Cuando hablé con Alex para que hiciera la música y le propuse eso, la gran fortuna es que es un músico que no le tiene miedo a nada, que total y absolutamente busca nuevos sonidos y sonoridades, y para él fue una experiencia muy nueva, pero al mismo tiempo estimulante, componer para un instrumento que los músicos contemporáneos no suelen utilizar, porque sólo existe en espacios muy específicos. Por eso optamos por utilizar un órgano de iglesia como instrumento principal para el score.
La última escena es un recorrido por un pasaje del metro. Me pregunté: ¿por qué un lugar por donde transitan 3.5 millones de personas a diario no es utilizado por las autoridades para, en lugar de poner publicidad comercial o propaganda política, desplegar los rostros de la gente desaparecida? La escena final de Arillo de hombre muerto es una bofetada a todos nosotros, el metro debería servir para recuperar esa memoria.

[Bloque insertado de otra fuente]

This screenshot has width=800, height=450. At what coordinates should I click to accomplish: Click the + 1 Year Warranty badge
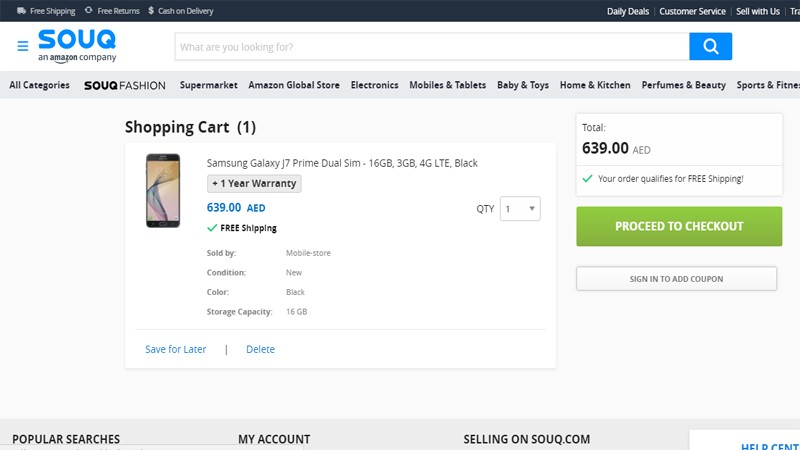coord(254,184)
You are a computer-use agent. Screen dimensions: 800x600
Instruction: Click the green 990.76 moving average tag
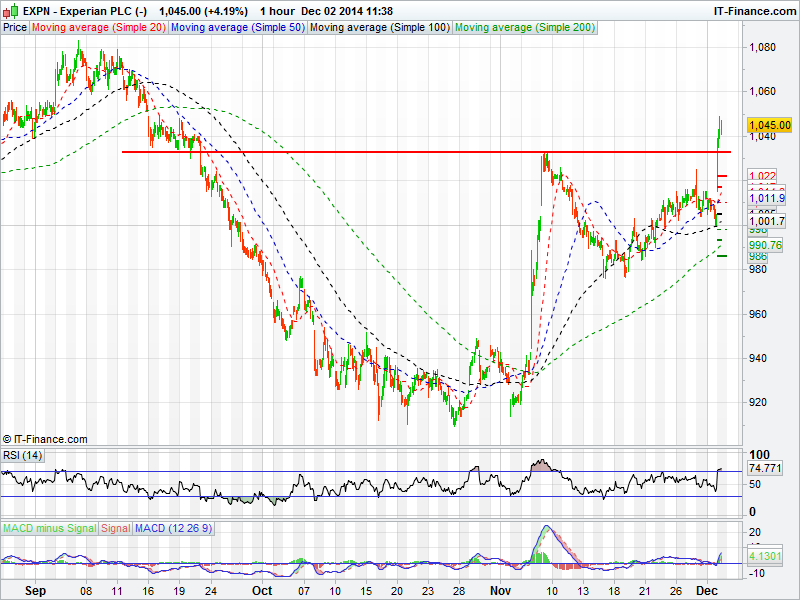765,245
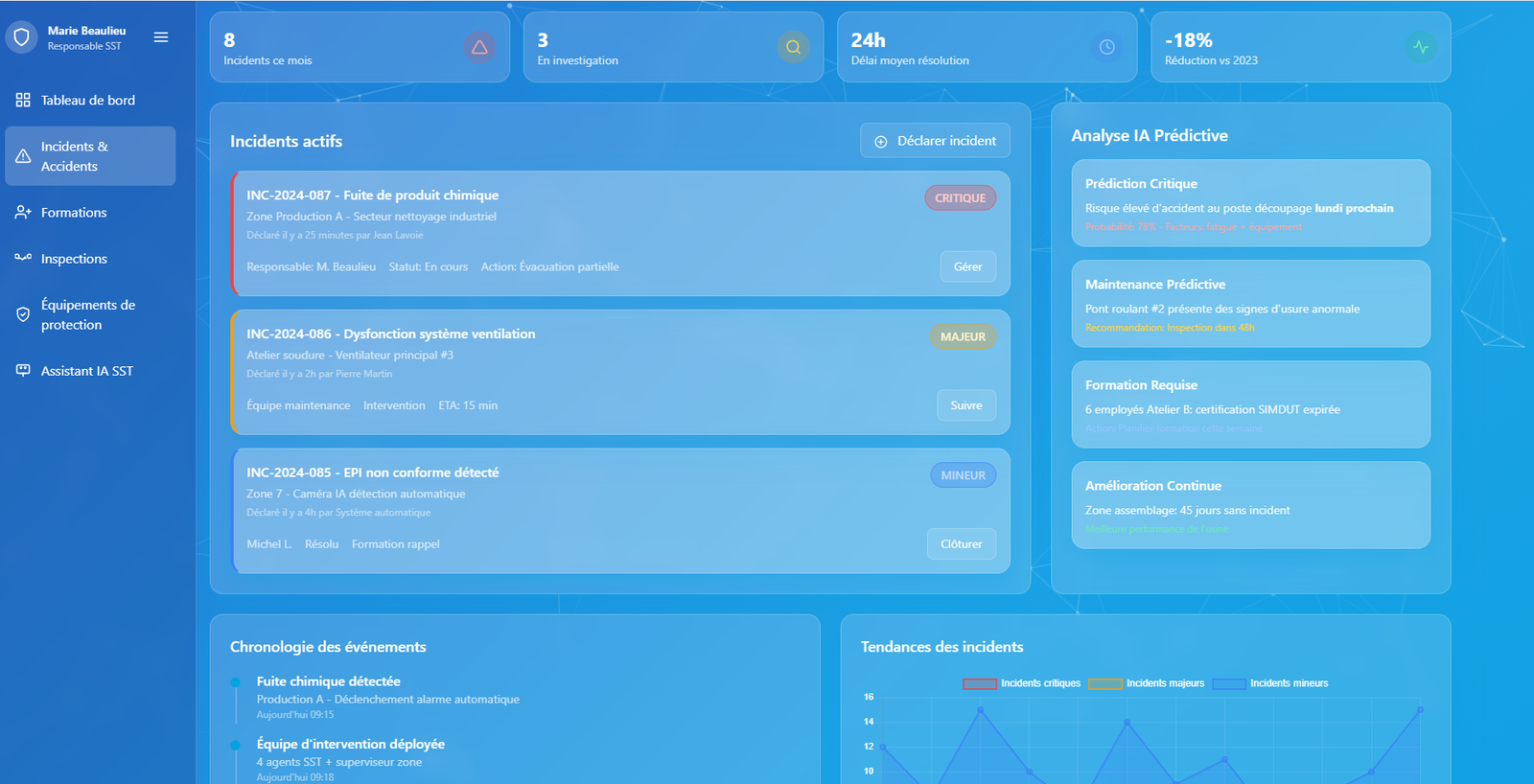Open the Prédiction Critique analysis card

[1250, 203]
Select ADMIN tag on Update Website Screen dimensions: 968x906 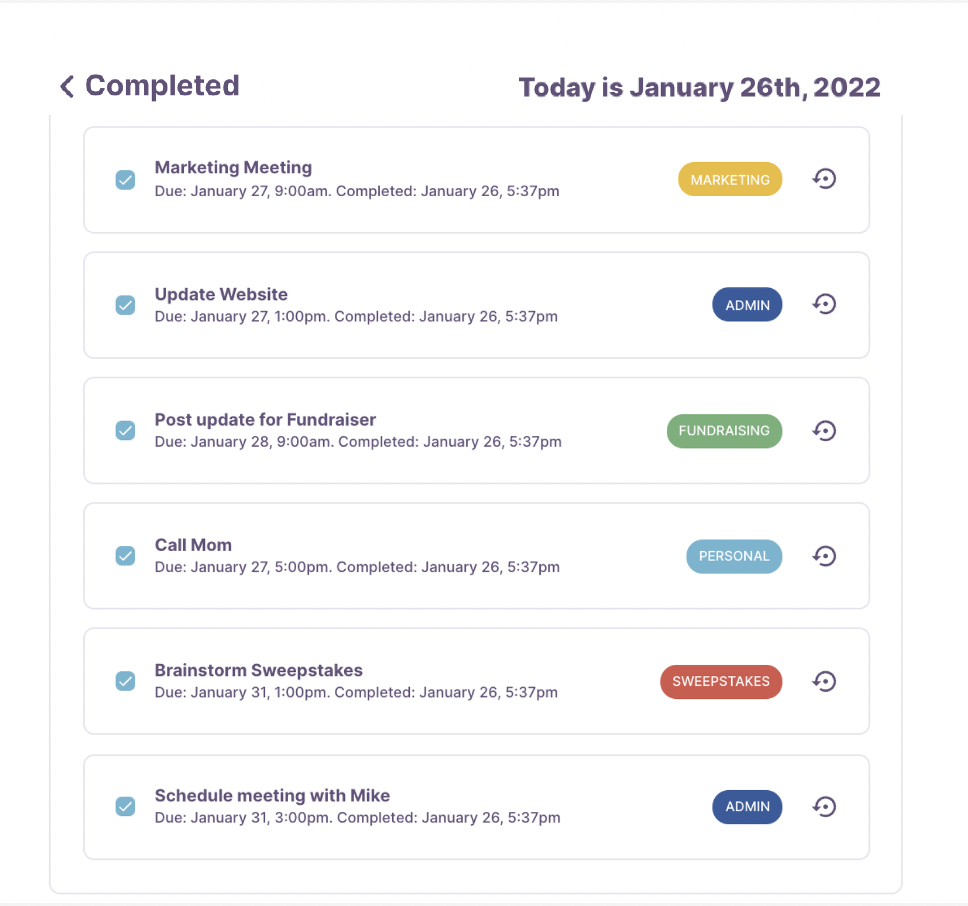tap(748, 305)
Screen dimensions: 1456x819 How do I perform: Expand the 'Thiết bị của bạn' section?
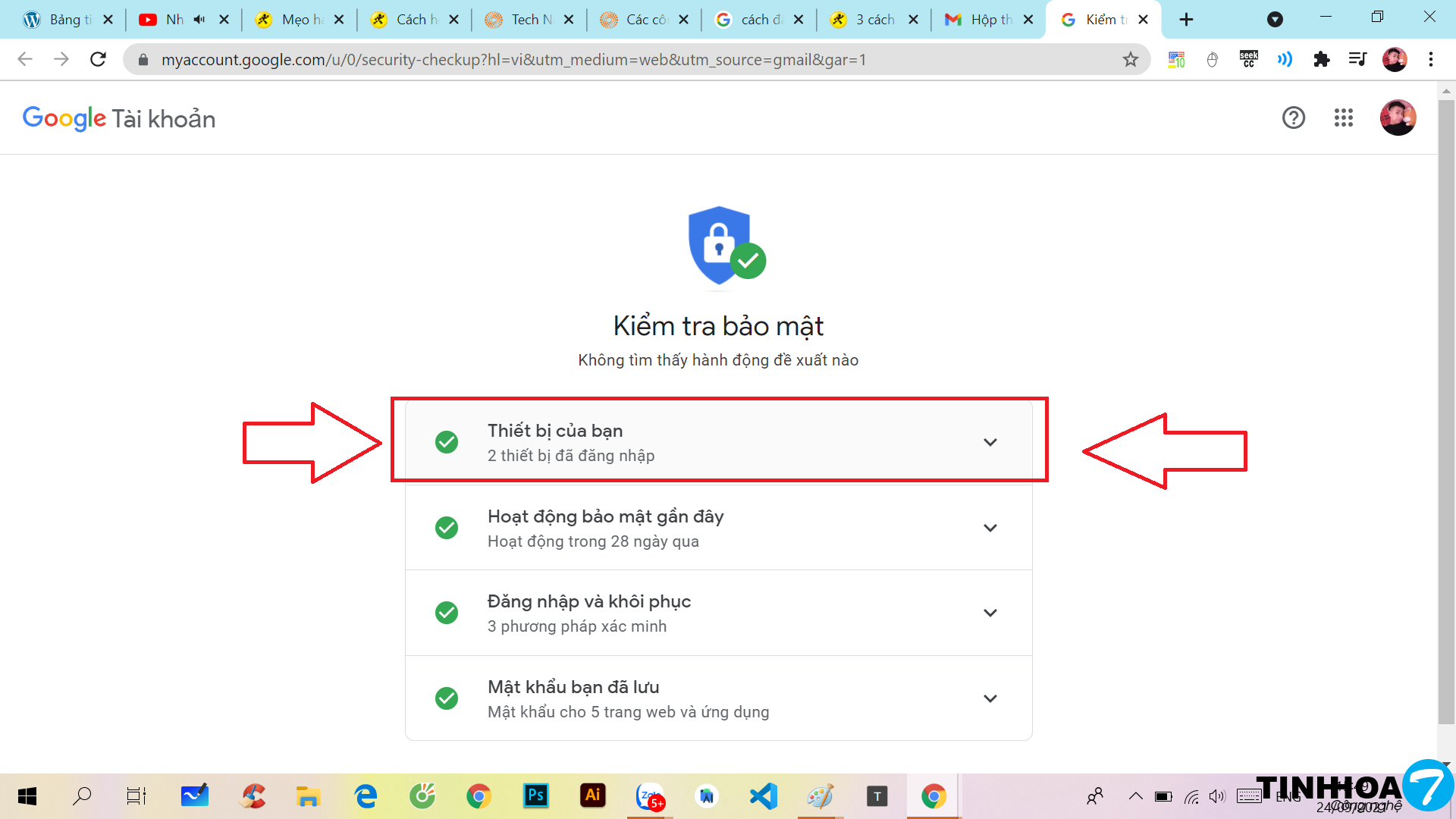(990, 442)
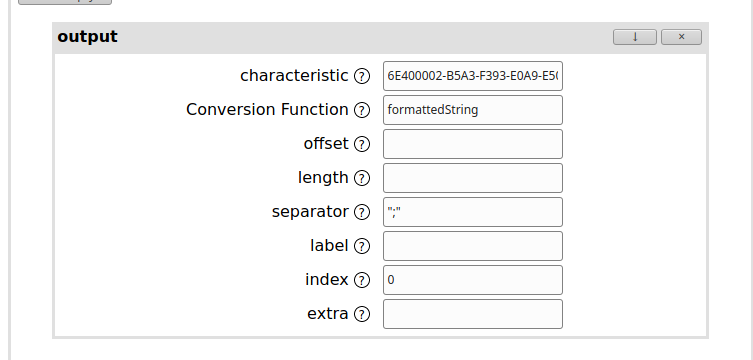Open help icon next to Conversion Function
Screen dimensions: 753x360
point(362,110)
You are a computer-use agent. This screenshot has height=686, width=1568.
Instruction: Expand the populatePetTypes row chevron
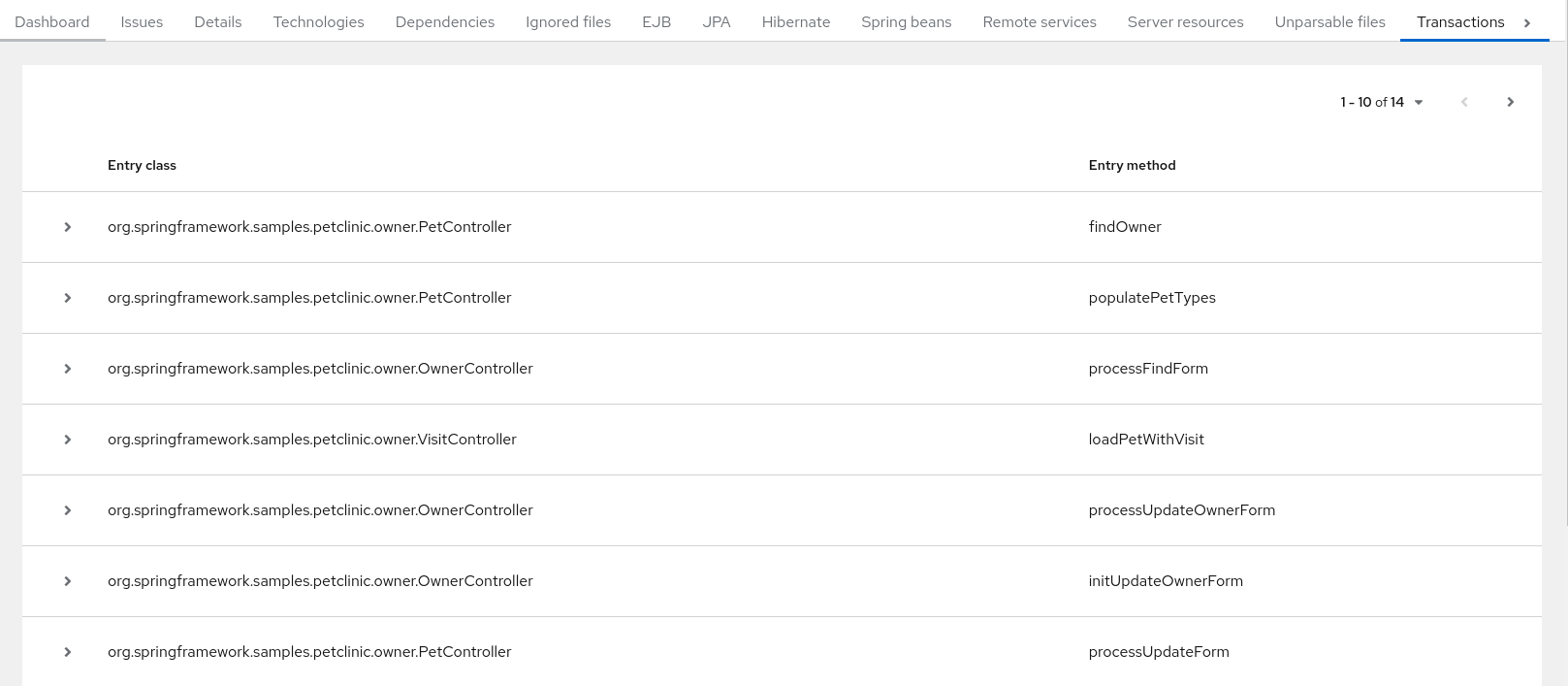click(x=68, y=298)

La idea que rige esas escenas tiene que ver con que, frente a ciertas situaciones de violencia, la misma sociedad expropia el rostro de las víctimas y se lo apropia. Y en esa operación, sin querer, como efecto secundario, terminamos deshumanizando a las personas que han vivido situaciones de violencia. Me preocupa a mí cierto tratamiento que muchas historias en que vemos a las víctimas de desaparición forzada y otros eventos de violencia como entidades heroicas y el problema con las entidades heroicas es que nos permiten a todos los demás seguir con nuestra vida normal sin preocuparnos por nuestro lugar en la sociedad y nuestra corresponsabilidad en lo que ocurre. Es una operación muy frecuente: tomamos la vida de una persona como ejemplo, la convertimos en estatua y dejamos de vincularnos realmente con aquello que nos compete como de una sociedad.